Written request: Rewrite the lines from the one containing "Given: Click the 获取变量 button" through the one containing "Looking at the", inclusive, as a JSON list of strings with one string per line and blank lines omitted.

Supplied entries:

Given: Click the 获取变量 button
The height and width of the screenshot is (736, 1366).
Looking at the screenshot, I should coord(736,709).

---

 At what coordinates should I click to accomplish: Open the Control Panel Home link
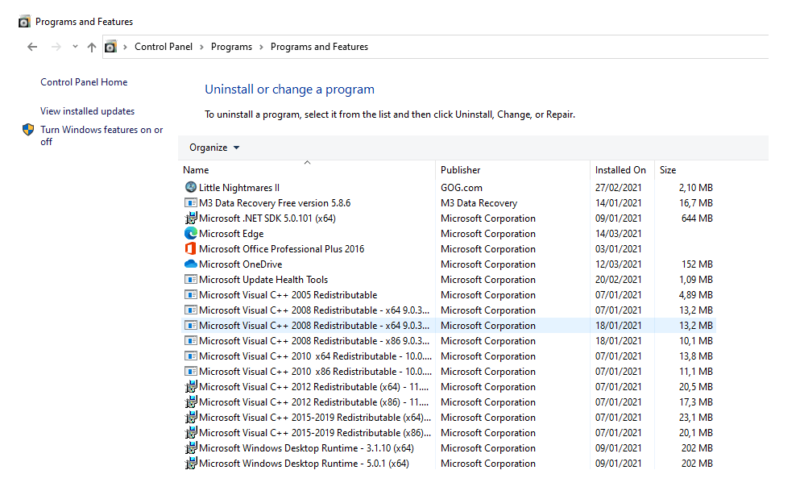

* * *

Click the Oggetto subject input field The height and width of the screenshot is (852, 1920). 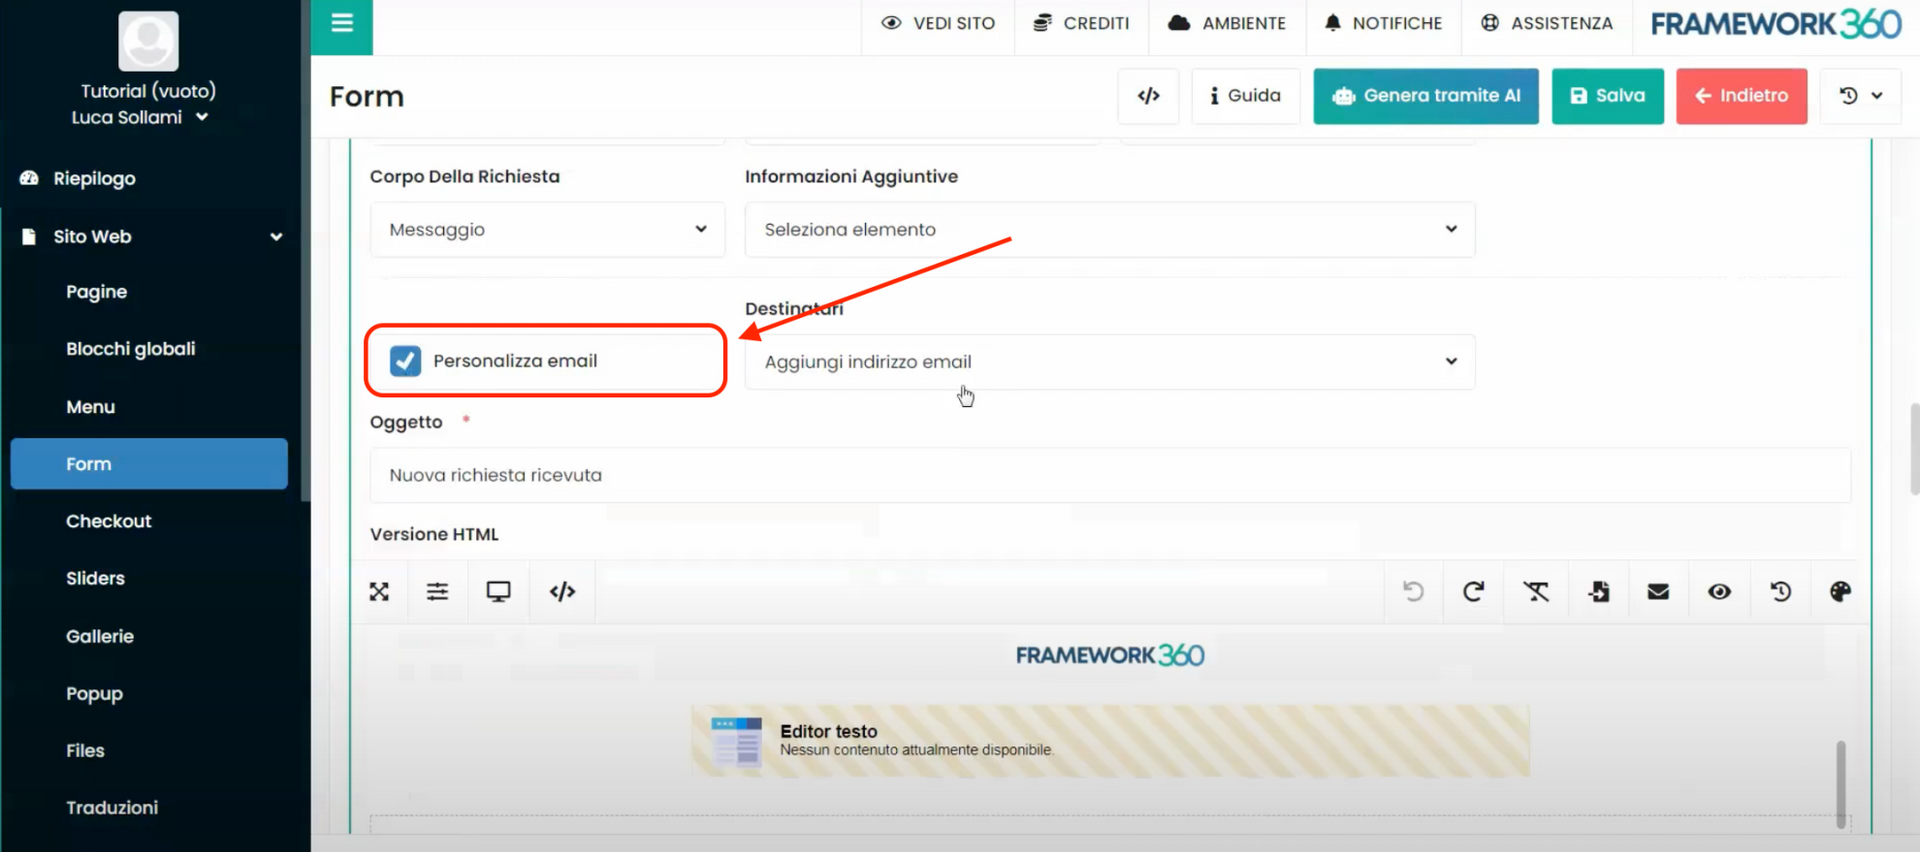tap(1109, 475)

Exercise answer:
[
  "Given: Click the 获取变量 button",
  "The height and width of the screenshot is (736, 1366).",
  "Looking at the screenshot, I should coord(736,709)."
]